Review: Small sample size, but further building up the literature focused on the efficacy of articulatory training. It does raise some questions about the physiological tongue movement, though, given that the participants used opposite forwardness.
-
-
Stewart, C. F., & Kling, I. F. (2017). University Practicum for Transgender Voice Modification: A Motor Learning Perspective. Perspectives of the ASHA Special Interest Groups, 2(10), 102–108. https://doi.org/10.1044/persp2.SIG10.102
TL;DR: Commentary on best practices for student clinicians treating trans voice patients. Auditory feedback is misleading because elevation of pitch can be achieved with counterproductive stiffening of the larynx and vocal tract. SOVT (straw phonation, voiced fricatives, /mhm/) enhances the sympathetic vibrations, heightening the tactile/kinsethetic feedback which is a more accurate measurement between ease and effort. Random practice promotes better retention than blocked practice.
-
Schwarz, K., Fontanari, A. M. V., Costa, A. B., Soll, B. M. B., da Silva, D. C., de Sá Villas-Bôas, A. P., Cielo, C. A., Bastilha, G. R., Ribeiro, V. V., Dorfman, M. E. K. Y., & Lobato, M. I. R. (2018). Perceptual-Auditory and Acoustical Analysis of the Voices of Transgender Women. Journal of Voice, 32(5), 602–608. https://doi.org/10.1016/j.jvoice.2017.07.003
TL;DR: 32 trans women and 28 cis women were recorded for comparison. No voice training was administered, and prospective participants who previously had voice training were omitted. Study focus was on evaluating untrained trans women voices. SLP raters evaluated voices for gender and GRBASI (dysphonia, roughness, breathiness, asthenia, strain, and instability). Trans women exhibited hypernasality and roughness, indicating improper vocal compensations. Trans women (even without voice training) were rated as ambiguous perceptual gender (by SLPs).

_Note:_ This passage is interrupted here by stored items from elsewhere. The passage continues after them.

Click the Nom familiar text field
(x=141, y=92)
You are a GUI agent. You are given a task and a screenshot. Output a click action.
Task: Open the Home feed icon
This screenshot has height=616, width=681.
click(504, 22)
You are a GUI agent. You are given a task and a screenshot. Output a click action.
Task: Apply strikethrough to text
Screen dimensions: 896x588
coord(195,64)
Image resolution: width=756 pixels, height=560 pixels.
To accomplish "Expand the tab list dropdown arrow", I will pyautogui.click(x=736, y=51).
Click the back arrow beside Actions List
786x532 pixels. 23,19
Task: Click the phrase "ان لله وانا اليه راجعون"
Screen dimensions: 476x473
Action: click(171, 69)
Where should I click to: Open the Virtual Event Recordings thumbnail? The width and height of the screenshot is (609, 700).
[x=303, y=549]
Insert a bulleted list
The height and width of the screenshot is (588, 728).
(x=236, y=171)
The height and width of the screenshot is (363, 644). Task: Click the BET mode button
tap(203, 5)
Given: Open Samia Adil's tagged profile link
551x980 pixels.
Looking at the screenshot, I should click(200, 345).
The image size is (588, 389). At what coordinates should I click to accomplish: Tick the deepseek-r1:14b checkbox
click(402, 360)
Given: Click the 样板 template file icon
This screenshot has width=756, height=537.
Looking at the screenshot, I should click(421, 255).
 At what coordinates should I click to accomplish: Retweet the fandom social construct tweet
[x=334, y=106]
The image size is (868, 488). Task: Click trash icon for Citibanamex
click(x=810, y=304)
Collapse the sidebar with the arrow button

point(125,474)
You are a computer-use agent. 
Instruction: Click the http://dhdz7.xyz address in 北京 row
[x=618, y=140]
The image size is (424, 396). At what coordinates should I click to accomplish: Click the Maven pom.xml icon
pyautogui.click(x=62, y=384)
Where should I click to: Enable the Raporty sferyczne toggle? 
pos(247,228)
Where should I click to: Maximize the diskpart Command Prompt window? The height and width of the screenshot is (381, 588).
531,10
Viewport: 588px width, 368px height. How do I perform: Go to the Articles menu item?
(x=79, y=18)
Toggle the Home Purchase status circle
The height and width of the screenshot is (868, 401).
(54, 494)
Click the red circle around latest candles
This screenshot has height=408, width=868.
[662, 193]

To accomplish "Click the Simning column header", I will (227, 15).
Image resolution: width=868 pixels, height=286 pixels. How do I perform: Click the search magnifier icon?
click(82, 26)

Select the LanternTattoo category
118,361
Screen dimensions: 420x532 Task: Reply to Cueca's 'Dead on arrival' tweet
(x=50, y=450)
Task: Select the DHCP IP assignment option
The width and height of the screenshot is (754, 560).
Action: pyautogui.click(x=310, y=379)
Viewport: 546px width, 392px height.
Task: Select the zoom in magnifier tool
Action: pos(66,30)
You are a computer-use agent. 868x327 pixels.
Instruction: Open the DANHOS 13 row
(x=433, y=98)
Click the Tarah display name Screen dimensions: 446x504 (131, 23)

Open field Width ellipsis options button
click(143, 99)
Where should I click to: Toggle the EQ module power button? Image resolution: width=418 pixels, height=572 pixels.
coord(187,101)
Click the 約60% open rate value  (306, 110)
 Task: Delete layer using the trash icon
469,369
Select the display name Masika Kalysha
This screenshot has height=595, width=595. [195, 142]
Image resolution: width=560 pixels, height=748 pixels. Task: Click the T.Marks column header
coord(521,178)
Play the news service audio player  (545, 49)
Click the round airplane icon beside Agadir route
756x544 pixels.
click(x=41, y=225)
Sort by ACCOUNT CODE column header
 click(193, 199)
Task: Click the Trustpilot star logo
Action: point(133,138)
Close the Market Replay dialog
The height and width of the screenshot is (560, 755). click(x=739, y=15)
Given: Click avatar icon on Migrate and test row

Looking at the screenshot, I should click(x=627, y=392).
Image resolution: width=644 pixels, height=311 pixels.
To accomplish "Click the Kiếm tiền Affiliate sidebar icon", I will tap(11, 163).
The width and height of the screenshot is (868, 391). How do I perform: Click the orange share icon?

Review: Here at least part of the use of SLPs is kind of justified, given that they were also analysing GRBASI in additional to perceptual gender. The presence of hypernasality and roughness indicates that trans women without voice training are still attempting to alter their voices, though to a mild voice quality detriment. As established by Holmberg et al. [7], SLPs are bad at gendering voices, so we have to take the assertion that transfem voices are ambiguous without training with skepticism.
-
Irineu, R. A., Dassie-Leite, A. P., Pereira, E. C., Ferreira, T., & Martins, P. N. (2025). Vocal Markers in the Gender Perception of Trans Women and Trans Men. Journal of Voice. https://doi.org/10.1016/j.jvoice.2025.03.002
TL;DR: 30 trans women and 23 trans men participants were recorded. No voice training was administered, and those with prior voice training were omitted. HRT was not considered an exclusion factor, so trans men with testosterone related voice changes were included. SLP raters evaluated voices for gender and GRBASI (dysphonia, roughness, breathiness, asthenia, strain, and instability). Femininity was associated with high pitch, articulation, and ascending intonation, while masculinity was related to tense vocal quality, loudness, descending intonation, and low pitch. Ascending intonation was the most significant predictor of femininity, and F1 frequency was the most significant preductor of masculinity.
Review: This shares some similarity with Schwarz et al. [20], most notably in that it is looking at untrained voices. The finding that F1 was fundamental to masculinity kind of lines up with Gallena et al. [16] finding that for /æ/ a high F1 lead to perceptual femininity.